Tuesday, March 15, 2011

Monday, 3-14-11

Monday, 3-14-11

Today in class we warmed up and then talked about Matt’s definitions for text-work: super objectives, scene objectives, beat objectives, activities, tactics, and actions.

Matt’s rules for objectives are that they must: 1) be phrased in terms of what you want from the other person(s), 2) be phrased as a positive, 3) have a bull’s eye or target with an implied moment of achievement, 4) excite you, and 5) be physically capable of being done but be more than a chore.

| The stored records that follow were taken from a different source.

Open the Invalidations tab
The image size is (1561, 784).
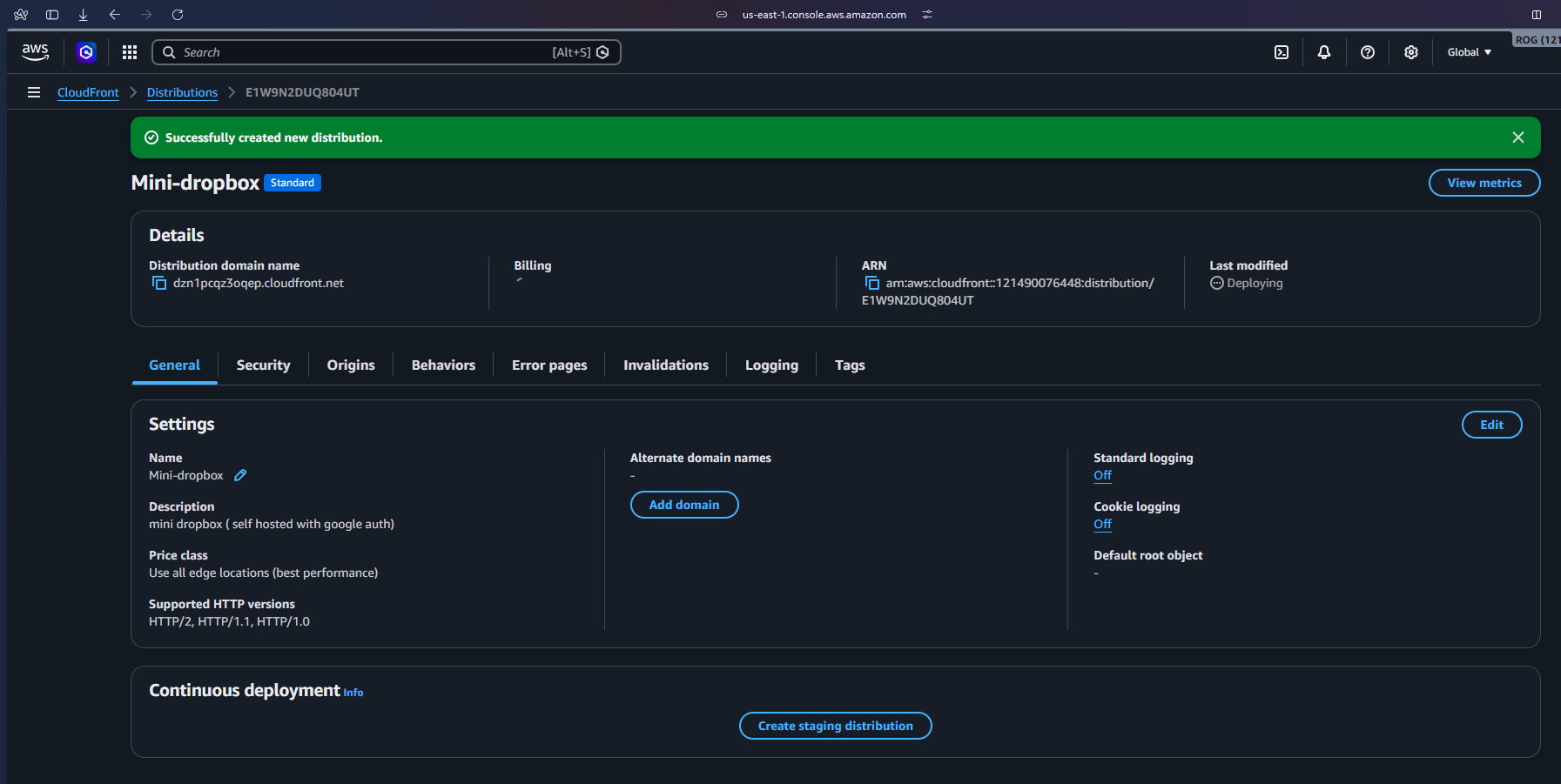pyautogui.click(x=666, y=365)
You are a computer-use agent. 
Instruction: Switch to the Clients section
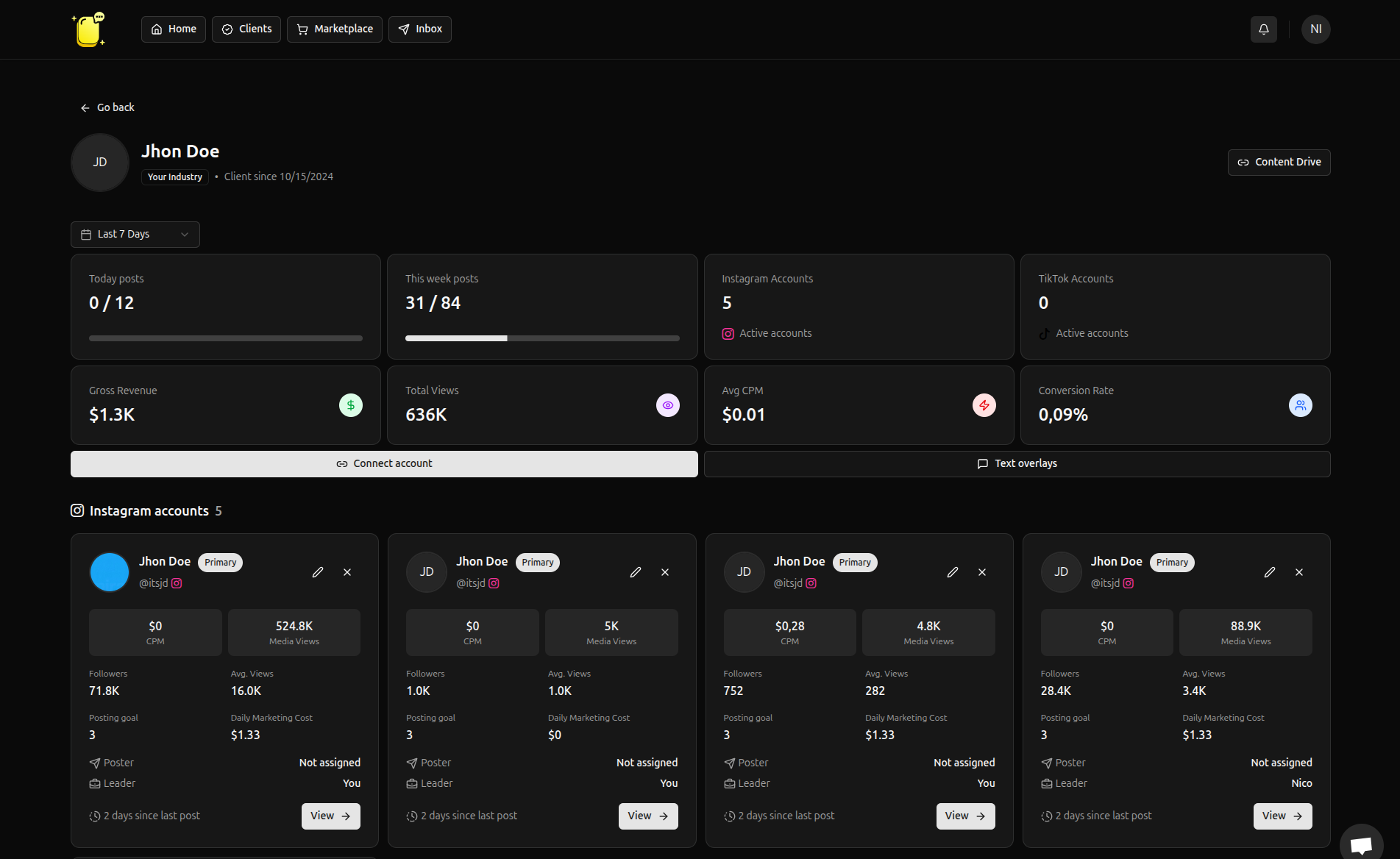tap(246, 29)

The reason I restate these is that to my mind these rules are extremely useful in text work that will support interesting acting. Rule number 1 makes sure that you are always engaged with others on stage, either your fellow performers or the audience. That makes you dynamic, involved, and constantly active. And yes, I believe you can form objectives that involve you directly with the audience. Either the audience represents the audience, in the case of many one-man shows and any monologues that break 4th wall, or the audience could represent some external or internal entity, a sort of model of the dualist self with which one may interact (I would posit this would be handy in a Shakespearean soliloquy, where one is not necessarily breaking the 4th wall but one still wants an active, externally engaging objective).

Rule number 2 is to keep us heading towards something instead of away from something else. Not only is this stronger, but as Matt said today: often focusing on a negative just causes you to collapse into the thing you’re avoiding. For instance if you tell yourself not to do something, your brain has no alternative to focus on and so ends up doing it anyway.

Rule number 3 keeps you on track so that you know exactly where you’re going at all times. Perhaps there are multiple ways a character could achieve a given objective, but depending on the one you’re pursuing at the time, your tactics will change. Having an exact and concrete notion of what you want from moment to moment keeps your actions specific.

Rule number 4 is possibly the most important. Choosing an objective that is intrinsically exciting to you as a performer ensures that your performance will not be boring; it will instead be exciting! Something that excites you will excite higher stakes and higher energy in the pursuit of that objective. High stakes and high energy is what the audiences pay the big bucks to see.

Rule number 5 ensures that your objective is not so abstract or spiritual that it cannot be pursued effectively or specifically through physical choices and our interactions with others.

Another thing we discussed in class was how to choose objectives in such a way that they are never achieved. Though this sounds counter-intuitive, the reasoning is simple. If I choose an objective and it is fulfilled at any point in any scene, even the final scene, for the remainder of that scene I have nothing left to do. I can only smile. I literally cannot continue to act because there is nothing to act upon. And the performance flat-lines and becomes boring until the merciful blackout occurs. This makes sense to me, since if you choose your scene objectives carefully in such a way that you always have something more to strive for, it will produce a more consistently interesting and thrilling performance. On the other hand, this worries me because it seems as though it might be possible for a play to have an arc where a character’s journey is defined by his finally achieving contentment. Obviously contentment is not particularly interesting, but the way it is achieved might be, and in that final moment of the play it seems as though the pursuit of an objective is almost in definitional opposition of ‘contentment.’ This is just one hypothetical example I can think of where I wonder if there might be an exception to the rule. And probably there are others. Or maybe I’m wrong about this. I would be interested to discuss it with Matt sometime.

Certainly though, I agree that if a character’s objectives are ever met, even temporarily, either they need to get off stage or the show needs to end immediately.

For Jason, I’m leaning towards thinking that his super-objective could be something like, being seen as redeemed in the eyes of his family. I’m not sure if that is as exciting as it could be though. But I’m also not sure how to hyper-charge it, and maybe it doesn’t need to be. Redemption is a powerful thing to strive for, and is thus a powerful motivator.

As for the spine of the play, or the overarching super-objective that all of the characters may share, I feel that it must have something to do with wanting a sense of permanence, a recognition of their lasting significance and efficacy by everyone they encounter. I’ll keep thinking about that though.